Soalnya begini, Mas Hoeda. Ada desas-desus yang menyatakan bahwa Anda tidak suka jika tulisan Anda dibagikan ke media lain di luar blog Anda. Karenanya, saya ingin menegaskan hal ini.
Seperti yang Anda sebut barusan, Mbak Nana. Desas-desus. Namanya desas-desus, tentu tidak terverifikasi. Desas-desus itu mungkin timbul, sebab saya pernah marah-marah karena tulisan-tulisan saya di-copy paste di tempat lain, tanpa menyebutkan sumber. Itu yang tidak saya suka. Sebenarnya, saya bahkan tidak mempermasalahkan orang meng-copas tulisan saya di blog untuk dibagikan di tempat lain, asal menyebutkan bahwa tulisan itu berasal dari blog saya.
Di internet, hal-hal semacam itu sebenarnya sudah disepakati bersama sebagai hukum tak tertulis.

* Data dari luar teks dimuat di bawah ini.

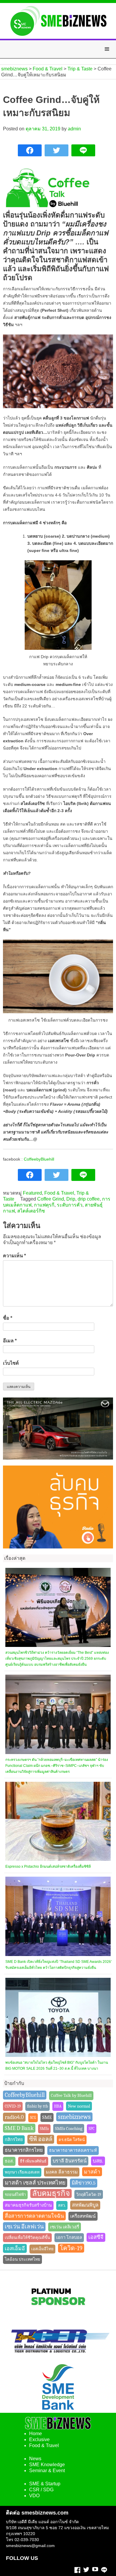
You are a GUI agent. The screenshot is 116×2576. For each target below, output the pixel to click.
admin (74, 128)
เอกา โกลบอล (69, 2237)
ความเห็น (14, 1255)
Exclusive (39, 2439)
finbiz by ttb (37, 2106)
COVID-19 (13, 2106)
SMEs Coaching (68, 2128)
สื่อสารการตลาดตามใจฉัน (34, 2216)
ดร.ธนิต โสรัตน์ (72, 2139)
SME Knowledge (47, 2464)
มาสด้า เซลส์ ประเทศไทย (35, 2182)
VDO (34, 2495)
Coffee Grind (50, 1198)
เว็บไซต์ (11, 1363)
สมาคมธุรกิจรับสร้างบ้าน (28, 2205)
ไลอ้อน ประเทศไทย (22, 2259)
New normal (79, 2106)
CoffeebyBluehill (39, 1159)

Bahwa kita boleh membagikan apa saja kepada orang lain—komunitas kita—asal menyebutkan dari mana sumber objek yang kita bagikan. Sebagai blogger yang aktif di internet, saya juga memahami hal itu. Tidak selamanya copas atau copy paste pasti buruk. Selama kita menyebutkan sumber yang kita copas, tidak masalah, karena itu hal umum di internet.
Artinya, Anda sebenarnya memaklumi aktivitas copy paste di internet, asal menyebutkan sumber?
Mbak Nana, mulut saya rasanya makin asem. Kita sudah mengobrol cukup lama, dan saya ingin merokok. Saya akan menjawab pertanyaan Anda barusan, tapi... well, Anda tidak keberatan kita break sebentar, agar saya bisa merokok?
Pemirsa Mata Najwa, karena tamu kita kali ini agak-agak... anu, agak bocah, dan masih suka seenaknya, kita break dulu sebentar. Jangan ke mana-mana, karena kita akan segera kembali setelah pesan-pesan berikut ini.